### [WHAT IS BEING ASKED]
Please copy the stretch from "You will be" through "than where you are listed." in the kidney transplant waiting list text below, changing "living donor" to "living kidney donor".

### [PASSAGE]
........
How long will I be on the list for kidney transplantation?
You will be on the list until you either are transplanted or your overall health status deteriorates to the point where you can no longer be considered for transplantation.
The waiting time can vary substantially between transplant centers and between different regions of the country.
How can I shorten my wait for kidney transplantation?
The best way to shorten the waiting time is to find a living donor. Get the word out to your family members and friends and ask them to spread the word to their contacts.
Another option is to consider listing at an additional center(s) where the wait time is shorter than where you are listed.
How are deceased donor organs allocated (i.e., given out)? How is a patient chosen from the waiting list for deceased donor transplantation?
The United Network for Organ Sharing (UNOS) maintains the national waiting list for organs.
Deceased donor organs are allocated to those who are active on the list.
Donor and recipient should have the same group for deceased donor transplantation. Rh positivity and negativity does not matter. That mean Rh positive or negative patients can get kidney form a positive or negative donor.
All recipients who are on the waiting list for a given blood group will be given points based on their wait time (1 point for each 1 year on the list or year on dialysis). Patients will also get additional points for their antibody (PRA) level, which is a measure of how difficult it is to find a compatible donor. A particularly good match will also be awarded points. When a kidney becomes available, the patient who has the highest number of points will be offered the kidney. If that patient is not suitable to undergo transplantation, then the offer will be given to patient with the next highest points on the list.
How to take care of my health while on the list for kidney transplantation?
It is important that you stay healthy and active. You can do this by maintaining regular visits with your kidney and primary care doctors and following their advice regarding medical treatment, dialysis, nutrition, dialysis, exercise, and abstinence from drug use. Many centers and insurance companies will not offer kidney transplantation to patients who smoke cigarettes. It is also important to maintain a healthy weight (general body mass index goal is 18-35) through sensible diet and lifestyle habits.
Vaccinations should be up to date. Live virus vaccinations including the shingles, MMR (measles, mumps, rubella), and HPV vaccinations should be considered as soon as possible and at least 6 weeks prior to an anticipated transplant. In addition, kidney transplant recipients should be up to date on tetanus, influenza, pneumococcal, and hepatitis B vaccinations.
Any major changes to your health should be communicated to the transplant center(s) where you are listed.
What other tests are required while on the list for my kidney transplantation?
Depending on your age and health status, you may be asked to undergo periodic testing while on the waiting list. For example, those with a history of significant heart disease or risk factors for heart disease may be asked to obtain yearly heart testing. Routine cancer screening should be kept up to date. This includes pap smear testing and mammograms for women in appropriate age groups, colonoscopy testing for adults over age 50.
Some transplant centers may require that you be seen in their clinic periodically while on their transplant waiting list. This allows a transplant center to ensure that you are still meet their medical criteria to be considered for transplant and allows for the chance to update your health status, caregiver, or insurance information.
You may want to visit your transplant center to hear any policy or personnel changes that may have occurred at their center.
........
### [RECORDED INFORMATION]
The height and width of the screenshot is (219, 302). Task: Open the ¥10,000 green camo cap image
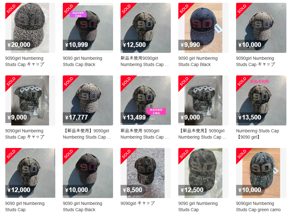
........
### [RESULT OF THIS TASK]
You will be on the list until you either are transplanted or your overall health status deteriorates to the point where you can no longer be considered for transplantation.
The waiting time can vary substantially between transplant centers and between different regions of the country.
How can I shorten my wait for kidney transplantation?
The best way to shorten the waiting time is to find a living kidney donor. Get the word out to your family members and friends and ask them to spread the word to their contacts.
Another option is to consider listing at an additional center(s) where the wait time is shorter than where you are listed.